Peki bütün bu olumsuzluklar niçin başımıza geldi?

Millet olarak gerçekleri görebilmeyi olayları yorumlarken düşünebilmeyi empati yaparak konuşabilmeyi ve cesurca yazabilmeli suistimal ettik yıllarca. Irademizi bir takım sloganlara bağladık. Belki kolayımıza gitti. Nede olsa bizim için gören bizim için düşünen bizim için konuşan bizim için yazan birileri hep oldu hayatımızda.

Başımız derde girince biraz çırpındık bir şeyler yapmaya çalıştık. Tam kendimiz oluyoruz derken yine birileri çıktı adeta

"siz yorulmayın sizin adınıza her şeyi biz yaparız" dedi. Yine irademizi teslim ettik üç beş aymaz siyasetçinin demogogun eline.

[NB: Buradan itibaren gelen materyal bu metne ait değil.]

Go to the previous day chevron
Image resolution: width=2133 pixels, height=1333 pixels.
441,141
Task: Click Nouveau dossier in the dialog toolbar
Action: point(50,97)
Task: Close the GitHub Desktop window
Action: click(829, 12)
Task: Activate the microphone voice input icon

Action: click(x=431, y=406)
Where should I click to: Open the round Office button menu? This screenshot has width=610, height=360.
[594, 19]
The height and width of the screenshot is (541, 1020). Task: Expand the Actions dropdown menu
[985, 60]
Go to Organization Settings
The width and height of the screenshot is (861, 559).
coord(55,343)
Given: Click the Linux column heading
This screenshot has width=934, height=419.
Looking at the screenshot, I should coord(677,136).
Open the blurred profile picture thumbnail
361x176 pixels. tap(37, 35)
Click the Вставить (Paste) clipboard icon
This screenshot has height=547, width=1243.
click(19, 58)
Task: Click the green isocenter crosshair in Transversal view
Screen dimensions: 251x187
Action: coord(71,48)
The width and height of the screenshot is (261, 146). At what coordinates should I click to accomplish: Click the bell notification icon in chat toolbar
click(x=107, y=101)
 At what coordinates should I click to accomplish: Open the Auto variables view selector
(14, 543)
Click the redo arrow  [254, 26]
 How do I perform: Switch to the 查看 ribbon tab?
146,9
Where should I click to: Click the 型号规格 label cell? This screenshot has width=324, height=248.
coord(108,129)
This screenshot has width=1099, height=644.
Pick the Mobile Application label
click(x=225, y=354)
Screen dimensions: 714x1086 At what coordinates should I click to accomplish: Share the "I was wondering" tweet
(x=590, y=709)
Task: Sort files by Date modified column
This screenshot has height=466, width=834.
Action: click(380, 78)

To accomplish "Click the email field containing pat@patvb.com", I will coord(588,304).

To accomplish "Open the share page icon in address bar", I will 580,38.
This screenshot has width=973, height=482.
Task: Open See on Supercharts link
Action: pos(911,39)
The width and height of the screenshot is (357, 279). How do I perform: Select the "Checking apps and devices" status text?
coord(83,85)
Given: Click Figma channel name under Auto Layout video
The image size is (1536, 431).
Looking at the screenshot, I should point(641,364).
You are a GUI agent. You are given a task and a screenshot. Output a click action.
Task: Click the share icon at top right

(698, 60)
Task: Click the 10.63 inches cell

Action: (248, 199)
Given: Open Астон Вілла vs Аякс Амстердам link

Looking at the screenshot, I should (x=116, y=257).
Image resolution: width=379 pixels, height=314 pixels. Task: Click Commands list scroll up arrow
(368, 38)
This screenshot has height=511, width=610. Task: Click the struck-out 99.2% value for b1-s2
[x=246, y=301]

Aman rahatımız bozulmasın yeter.

Zibillikten zevk alma noktasındayız. Koltuk derdi olanları hep vatan derdi olanlarla karıştırdık. Çünkü güzel slogan üretiyorlar. Onlar slogan ürettikçe biz düşüneni konuşanı yazanı yaftaladık: Hain.

Neye kime ihanet ettik?

Sizin çıkarcı koltuk sevdalısı partizan yapınıza. O zaman yaşasın hainlik demek düştü hissemize.

Neye kime ihanet ettik?

Felsefesi olmayan çizgisi rengi olmayan sağa mı? O zaman yaşasın hainlik.

Neyse yazıyı kısa tutayım bugün. Nietzsche ; " Hayal kırıklığına uğramış adam konuşur. Büyük adamlar arayıp durdum ama sadece büyük adam ideallerinin taklitlerini buldum." der.

Galiba büyük adam arama sevdamız bizi daha çok hain yapacak.